Effective December 5, 2006, the General Cable Savings Plan for Hourly Associates (the Hourly Plan) and related trust merged into the Plan. All assets and participant accounts totaling $38,106,402 were transferred out of the Hourly Plan and into the Plan on December 5, 2006 (exclusive of a net transfer out of the plan totaling $136,026 due to employee status changes during the year and the resulting transfer of balances to other plans).
General The Plan is a defined contribution plan of General Cable Corporation (the Company) covering certain hourly employees of the Company or an affiliated company as determined by the terms of the applicable collective bargaining agreements. GK Technologies, Inc. is the Plan sponsor. General Cable Corporation and affiliated companies are participating employers. The Retirement Committees, appointed by the Board of Directors of the Company, control and manage the operation and administration of the Plan. MFS Heritage Trust Co. (MFS) serves as the trustee of the Plan. The Plan is subject to the provisions of the Employee Retirement Income Security Act of 1974 (ERISA).
Contributions Participants may contribute up to a certain percent of their pre-tax annual compensation, as defined in the Plan, subject to certain Internal Revenue Code (IRC) limitations. Participants may also contribute amounts representing distributions from other qualified defined benefit or defined contribution plans (Rollover). The Company may match a percent of the participants before-tax contributions as determined by the terms of the applicable collective bargaining agreements for participants employed at the DuQuoin, Illinois; Indianapolis, Indiana; Malvern, Arkansas; Marion, Indiana; and Willimantic, Connecticut facilities. The Companys matching contributions, net of forfeitures of $15,000 and $0, respectively, were $738,922 and $637,747 for the years ended December 31, 2006 and 2005, respectively.
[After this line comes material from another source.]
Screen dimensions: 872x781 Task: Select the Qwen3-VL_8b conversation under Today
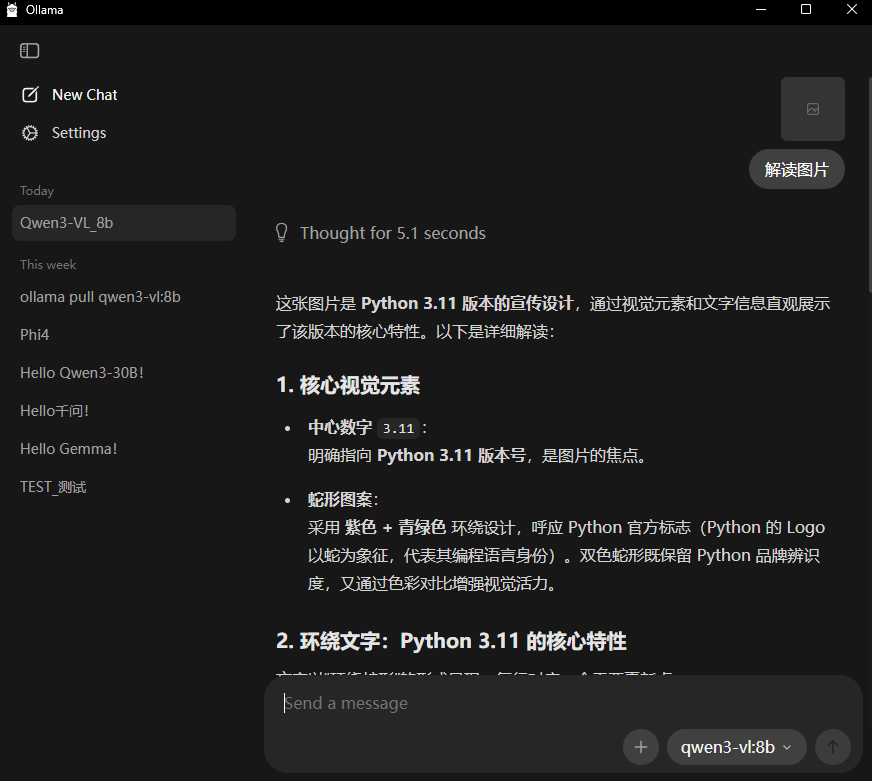(69, 222)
The Plan provides for the Company to make a contribution to the Plans employee retirement account for certain participating locations. The contribution level is determined under the terms of collective bargaining agreements. The Companys retirement contributions, net of forfeitures of $35,000 and $10,000, respectively, were $853,572 and $763,569 for the years ended December 31, 2006 and 2005, respectively.
Participant Accounts Individual accounts are maintained for each Plan participant. Each participants account is credited with the participants contribution, the Companys discretionary matching contribution, the Companys discretionary retirement contribution, and Plan earnings. Each account is charged with withdrawals and an allocation of Plan losses. Allocations are based on participant earnings or account balances, as defined. The benefit to which a participant is entitled is the benefit that can be provided from the participants vested account balance.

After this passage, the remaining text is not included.